> [Objective] Print the following lines exactly as they appear, leaving out the pictures.

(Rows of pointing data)
----------------
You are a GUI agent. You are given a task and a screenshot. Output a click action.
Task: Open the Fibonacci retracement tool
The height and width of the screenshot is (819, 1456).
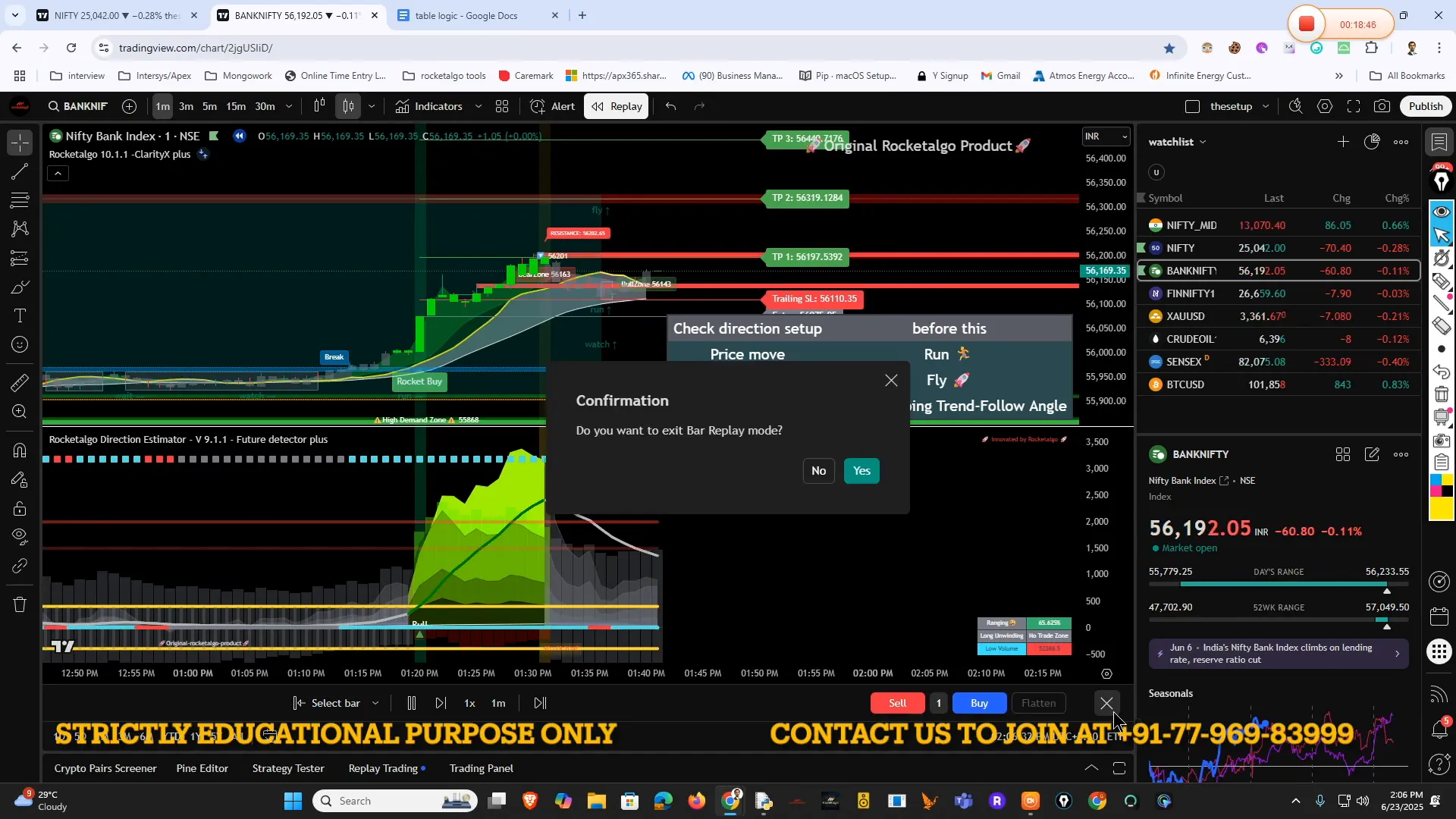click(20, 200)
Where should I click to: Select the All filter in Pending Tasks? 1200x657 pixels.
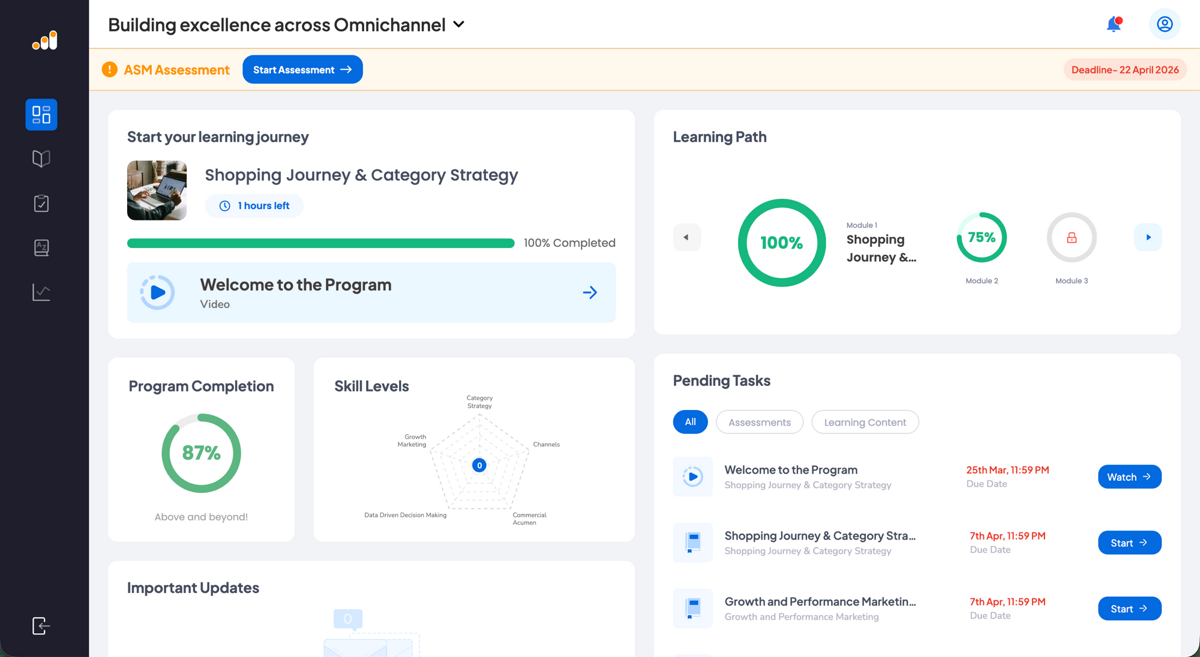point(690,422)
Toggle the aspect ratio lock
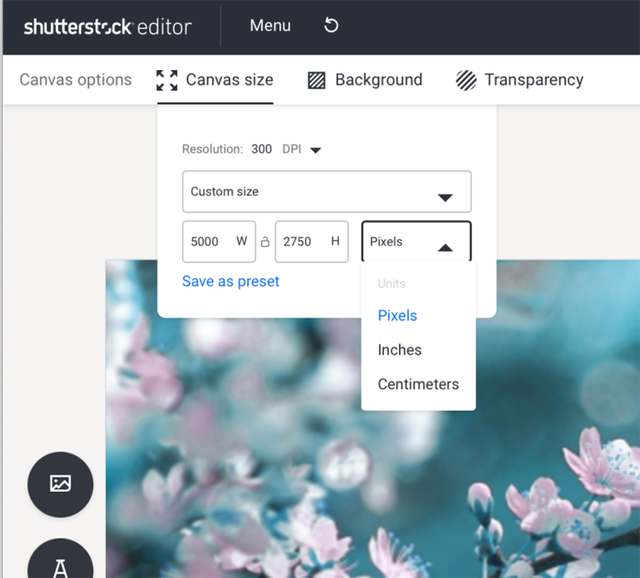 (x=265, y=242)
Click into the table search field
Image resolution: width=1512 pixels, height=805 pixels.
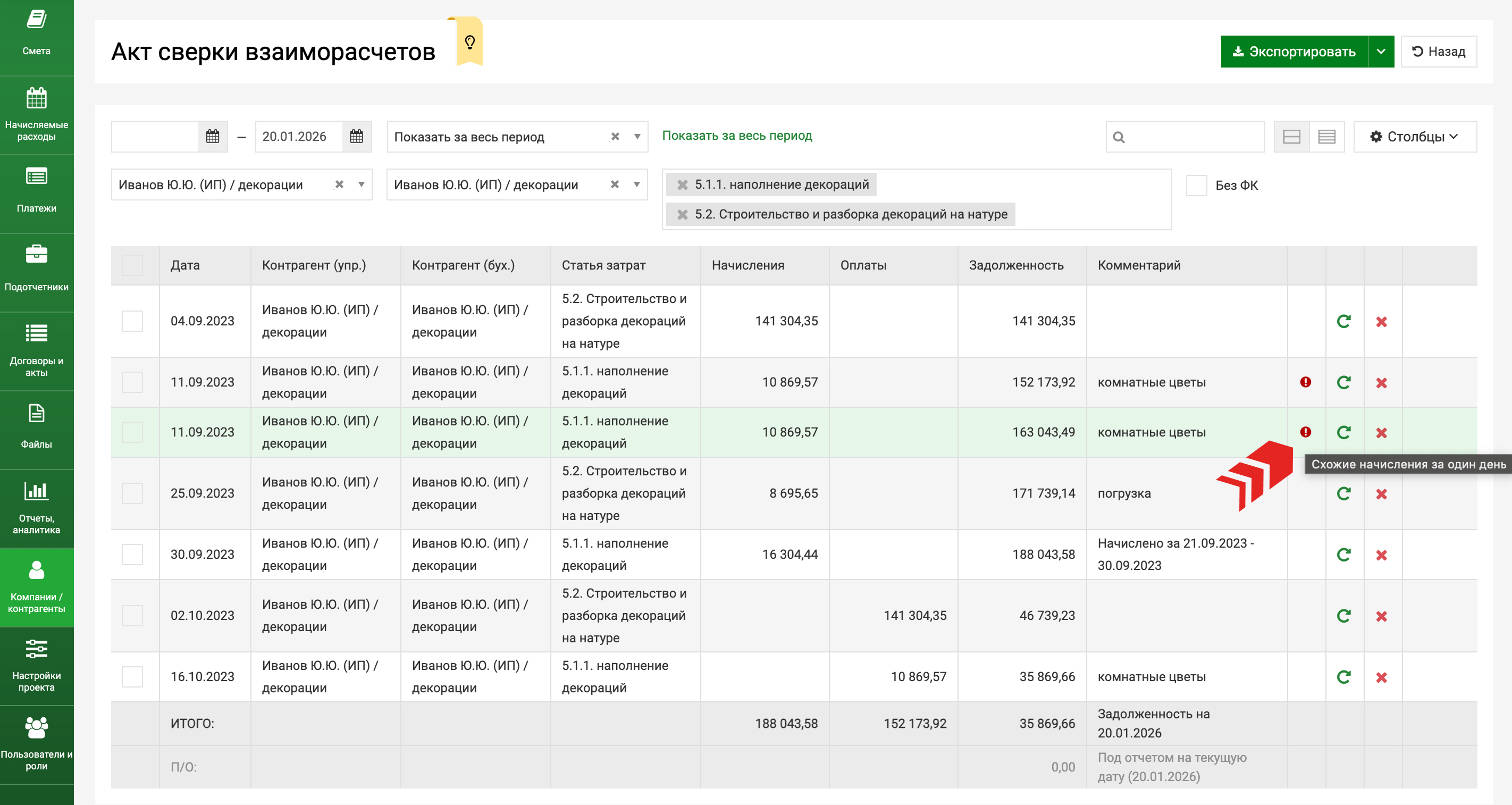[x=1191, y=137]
----------------
> [Exercise solution]
You are a GUI agent. You are given a task and a screenshot. Output a click action.
Task: Open the Fibonacci retracement tool
The height and width of the screenshot is (819, 1456).
click(20, 200)
Where should I click to: Select the All filter in Pending Tasks? 1200x657 pixels.
point(690,422)
Toggle the aspect ratio lock
 (x=265, y=242)
Click into the table search field
Image resolution: width=1512 pixels, height=805 pixels.
[x=1191, y=137]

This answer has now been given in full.